How can my Apache Spark code emit periodic heartbeats?


I'm developing an Apache Spark job to run and I plan to deploy it as one stage in an AWS Step Function. Unfortunately the particular way that I wish to deploy it isn't directly supported by Step Functions at this time; however, Step Functions has an API for a generic Task that I can make use of. Essentially, once the task is started, it needs to periodically make a call to sendTaskHeartbeat and then on completion it needs to call sendTaskSuccess.

My Spark job is written in Scala, and I'm wondering what the best approach for running something on a timer is within the context of an Apache Spark job. I see from other answers that I could make use of java.util.concurrent or perhaps java.util.Timer, but I'm not sure how the threading would work specifically in a Spark context. Since Spark is already doing a lot to distribute my code across each node I'm not sure if there are some hidden considerations I need to be weary of (i.e. I don't really want more than one instance of my timer, I want to make sure it stops when the sparky parts of my code complete, etc.

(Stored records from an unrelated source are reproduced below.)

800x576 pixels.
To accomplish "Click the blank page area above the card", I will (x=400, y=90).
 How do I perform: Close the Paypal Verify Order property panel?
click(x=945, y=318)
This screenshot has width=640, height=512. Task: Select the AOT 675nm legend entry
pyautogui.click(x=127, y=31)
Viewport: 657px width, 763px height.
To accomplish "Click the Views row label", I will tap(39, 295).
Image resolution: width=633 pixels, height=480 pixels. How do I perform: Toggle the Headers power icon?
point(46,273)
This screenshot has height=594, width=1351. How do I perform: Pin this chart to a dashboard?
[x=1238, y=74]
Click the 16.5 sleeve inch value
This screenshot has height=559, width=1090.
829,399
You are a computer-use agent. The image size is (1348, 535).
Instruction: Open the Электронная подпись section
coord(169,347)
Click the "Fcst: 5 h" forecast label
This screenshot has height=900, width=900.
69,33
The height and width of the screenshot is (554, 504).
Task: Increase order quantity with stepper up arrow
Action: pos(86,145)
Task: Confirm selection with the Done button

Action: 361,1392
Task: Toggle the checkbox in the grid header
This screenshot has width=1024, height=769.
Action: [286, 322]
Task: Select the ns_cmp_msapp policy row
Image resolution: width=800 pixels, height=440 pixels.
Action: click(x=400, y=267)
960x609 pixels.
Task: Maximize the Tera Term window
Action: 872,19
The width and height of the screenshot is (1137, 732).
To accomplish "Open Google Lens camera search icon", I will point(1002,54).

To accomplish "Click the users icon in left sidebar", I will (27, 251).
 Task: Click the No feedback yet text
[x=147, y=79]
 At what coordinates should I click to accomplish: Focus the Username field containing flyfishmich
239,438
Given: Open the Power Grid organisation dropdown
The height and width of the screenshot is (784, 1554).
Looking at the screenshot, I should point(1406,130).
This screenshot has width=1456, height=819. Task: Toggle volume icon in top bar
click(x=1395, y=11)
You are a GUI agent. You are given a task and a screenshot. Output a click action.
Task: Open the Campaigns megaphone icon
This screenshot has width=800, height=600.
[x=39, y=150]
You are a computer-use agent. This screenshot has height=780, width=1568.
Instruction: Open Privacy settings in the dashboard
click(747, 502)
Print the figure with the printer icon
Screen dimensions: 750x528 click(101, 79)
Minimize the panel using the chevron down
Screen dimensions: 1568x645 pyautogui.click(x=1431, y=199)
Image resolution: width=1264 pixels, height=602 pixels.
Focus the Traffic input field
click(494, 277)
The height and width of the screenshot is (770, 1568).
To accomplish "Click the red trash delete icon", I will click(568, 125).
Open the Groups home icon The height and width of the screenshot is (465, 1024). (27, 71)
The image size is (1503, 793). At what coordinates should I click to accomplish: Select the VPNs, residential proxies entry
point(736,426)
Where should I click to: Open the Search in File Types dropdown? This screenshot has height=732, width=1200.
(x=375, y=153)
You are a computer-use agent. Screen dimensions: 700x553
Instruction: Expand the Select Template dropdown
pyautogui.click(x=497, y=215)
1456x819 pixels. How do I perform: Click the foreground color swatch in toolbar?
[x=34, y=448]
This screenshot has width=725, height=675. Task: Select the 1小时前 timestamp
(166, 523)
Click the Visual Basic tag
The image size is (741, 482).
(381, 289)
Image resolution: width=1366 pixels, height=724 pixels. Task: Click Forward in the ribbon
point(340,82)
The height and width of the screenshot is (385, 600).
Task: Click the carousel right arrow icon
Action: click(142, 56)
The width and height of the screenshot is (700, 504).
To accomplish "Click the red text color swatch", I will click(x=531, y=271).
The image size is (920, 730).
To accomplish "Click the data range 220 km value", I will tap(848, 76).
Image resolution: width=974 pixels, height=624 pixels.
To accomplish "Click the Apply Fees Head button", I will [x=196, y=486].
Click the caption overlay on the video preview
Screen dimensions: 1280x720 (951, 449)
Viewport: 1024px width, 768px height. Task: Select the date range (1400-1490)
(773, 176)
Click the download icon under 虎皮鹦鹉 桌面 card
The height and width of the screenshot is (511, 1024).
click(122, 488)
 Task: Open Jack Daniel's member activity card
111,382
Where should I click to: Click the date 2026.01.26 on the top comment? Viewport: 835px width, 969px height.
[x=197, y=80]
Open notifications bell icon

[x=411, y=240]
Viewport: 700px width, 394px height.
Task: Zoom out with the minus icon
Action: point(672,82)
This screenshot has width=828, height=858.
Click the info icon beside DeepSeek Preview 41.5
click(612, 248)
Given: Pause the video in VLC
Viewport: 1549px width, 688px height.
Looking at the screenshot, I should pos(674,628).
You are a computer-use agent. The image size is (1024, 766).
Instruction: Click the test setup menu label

Is it safe to use a regular Timer in a Spark job? If I did something like this:

val timer = new Timer()
val task = new TimerTask {
    /* sendTaskHeartbeat */
}
timer.schedule(task, 1000L, 1000L)

val myRDD = spark.read.parquet(pathToParquetFiles)
val transformedRDD = myRDD.map( /* business logic */ )
transformedRDD.saveAsHadoopDataset(config) andThen task.cancel

Would that be sufficient? Or is there a risk that this code would lose track of the task and timer objects by the time it reaches the andThen, due to the distribution across nodes?


Solution

  • I ended up making use of a combination of a java.util.Timer and a SparkListener. I instantiate the Timer on the onJobStart event (and only once, so if (TIMER == null) { /* instantiate */ }, because the onJobStart event seemingly can fire multiple times). And then I handle the completion activity on the onApplicationEnd event (which does only fire once). The reason I didn't use onApplicationStart was because it seemed like by the time I hooked in my listener to the Spark context, this event had already fired.